Speech-to-Text Translation: Cascaded or End-to-end? Multidimensional Comparative Evaluation
Lilit Kharatyan
Julius Maximilian University of Würzburg
Frédéric Blain
Tilburg University
Gloria Corpas Pastor
University of Malaga
The current study conducts a detailed evaluation of cascaded and end-to-end speech-to-text translation models, comparing them across various dimensions. Distinctively, unlike prevailing research which primarily focuses on enhancing the translation component of these models through various modifications, our approach identifies and addresses a gap in the assessment of additional model attributes. In alignment with established metrics for translation quality evaluation, our study extends the examination to include criteria such as latency, practicality, resource consumption, explainability, and adaptability to diverse domains. By integrating these parameters, our analysis seeks to provide an exhaustive understanding of the performance and utility of these models in a range of practical applications.

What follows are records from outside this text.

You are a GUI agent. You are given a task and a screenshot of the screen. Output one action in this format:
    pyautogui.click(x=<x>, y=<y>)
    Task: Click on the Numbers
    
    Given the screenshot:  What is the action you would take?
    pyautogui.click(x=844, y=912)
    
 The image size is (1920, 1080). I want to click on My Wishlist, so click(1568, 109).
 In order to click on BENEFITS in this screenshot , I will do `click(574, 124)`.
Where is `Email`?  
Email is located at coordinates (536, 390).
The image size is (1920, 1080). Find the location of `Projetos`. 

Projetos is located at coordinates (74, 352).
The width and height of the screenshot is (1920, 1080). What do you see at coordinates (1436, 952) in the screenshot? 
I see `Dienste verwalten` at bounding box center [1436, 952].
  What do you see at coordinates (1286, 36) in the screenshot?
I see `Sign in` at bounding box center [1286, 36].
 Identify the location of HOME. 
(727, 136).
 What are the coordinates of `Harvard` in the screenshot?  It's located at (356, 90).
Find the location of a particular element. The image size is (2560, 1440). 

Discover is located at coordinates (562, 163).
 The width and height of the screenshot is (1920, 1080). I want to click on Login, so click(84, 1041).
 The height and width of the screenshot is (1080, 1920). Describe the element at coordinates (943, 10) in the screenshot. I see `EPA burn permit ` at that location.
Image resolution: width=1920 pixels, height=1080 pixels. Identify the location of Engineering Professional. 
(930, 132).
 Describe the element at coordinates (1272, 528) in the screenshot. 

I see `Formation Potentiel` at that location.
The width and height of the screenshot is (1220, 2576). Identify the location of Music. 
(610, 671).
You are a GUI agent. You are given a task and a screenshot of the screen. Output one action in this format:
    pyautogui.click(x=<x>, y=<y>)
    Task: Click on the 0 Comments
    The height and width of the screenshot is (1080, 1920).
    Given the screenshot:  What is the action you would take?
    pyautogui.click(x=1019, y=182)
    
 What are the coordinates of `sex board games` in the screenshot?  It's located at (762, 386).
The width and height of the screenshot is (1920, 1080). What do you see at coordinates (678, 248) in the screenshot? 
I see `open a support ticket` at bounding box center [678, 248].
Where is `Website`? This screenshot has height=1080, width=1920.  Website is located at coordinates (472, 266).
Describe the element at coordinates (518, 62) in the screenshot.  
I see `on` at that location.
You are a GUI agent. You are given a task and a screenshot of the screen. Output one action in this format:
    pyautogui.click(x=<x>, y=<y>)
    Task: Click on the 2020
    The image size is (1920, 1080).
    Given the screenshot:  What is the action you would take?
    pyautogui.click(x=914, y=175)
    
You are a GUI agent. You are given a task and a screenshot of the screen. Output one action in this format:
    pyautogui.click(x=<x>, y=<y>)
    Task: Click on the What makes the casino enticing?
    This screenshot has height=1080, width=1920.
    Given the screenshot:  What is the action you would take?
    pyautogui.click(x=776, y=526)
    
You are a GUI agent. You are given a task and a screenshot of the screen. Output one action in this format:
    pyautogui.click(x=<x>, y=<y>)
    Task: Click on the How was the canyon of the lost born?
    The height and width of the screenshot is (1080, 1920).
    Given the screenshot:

The study is driven by pivotal research questions aimed at uncovering the multifaceted impacts of model architecture on translation accuracy and system performance. 1) Initially, the extent to which architectural variations influence the translation output and the individual effectiveness of components within cascaded systems (ASR/MT, including the optional integration of components such as punctuation or grammar enhancement models) is investigated, with a focus on their impact on auxiliary characteristics such as latency and resource consumption. 2) Subsequently, systematic differences in error patterns between cascaded and end-to-end models are identified, and the correlation of these discrepancies with human post-editing evaluations is examined. 3) Furthermore, the effectiveness and applicability of current automatic metrics in capturing the quality of translations, as perceived by human evaluators, are assessed, probing the potential misalignments between these two assessment methods. 4) Lastly, the adaptability of these models across diverse application domains is explored, analyzing how performance varies with changes in speaker characteristics and environmental complexities, such as accented speech, paralinguistic information, and background noise. This comprehensive exploration aims to elucidate the nuanced capabilities and limitations of each architectural approach, providing a robust framework for their application in varied real-world settings.
The findings of this study delineate the distinct advantages and limitations of cascaded and end-to-end speech-to-text translation models. Cascaded models, although slower due to extensive processing requirements, excel in translation accuracy and are particularly effective in settings that demand detailed output, such as literary and political discourse where complex narrative structures and speech irregularities dominate. Conversely, end-to-end models provide advantages in scenarios where rapid response is crucial, simplifying operational demands but exhibiting a higher propensity for errors such as mistranslations, omissions, and grammatical inaccuracies.
Contrary to expectations, both cascaded and end-to-end models demonstrate comparable computational resource consumption, despite the multi-component complexity of cascaded systems. This similarity suggests that the efficiency of end-to-end models may not be as pronounced as assumed. The study also critically examines the misalignment between current automatic metrics and human judgment, particularly in handling speech-specific elements and spoken punctuation. Such inconsistencies challenge the applicability of these metrics for accurately evaluating translation quality. Additionally, cascaded models provide enhanced explainability due to the visibility of component outputs, which facilitates more effective error diagnosis and system refinement.
The apparent dichotomy in how these models function suggests that selection should be based on the specific goals of a project. The insights provided by our results can guide this decision-making process, aiding in the selection of the appropriate architecture or in identifying aspects that warrant further development within these architectures.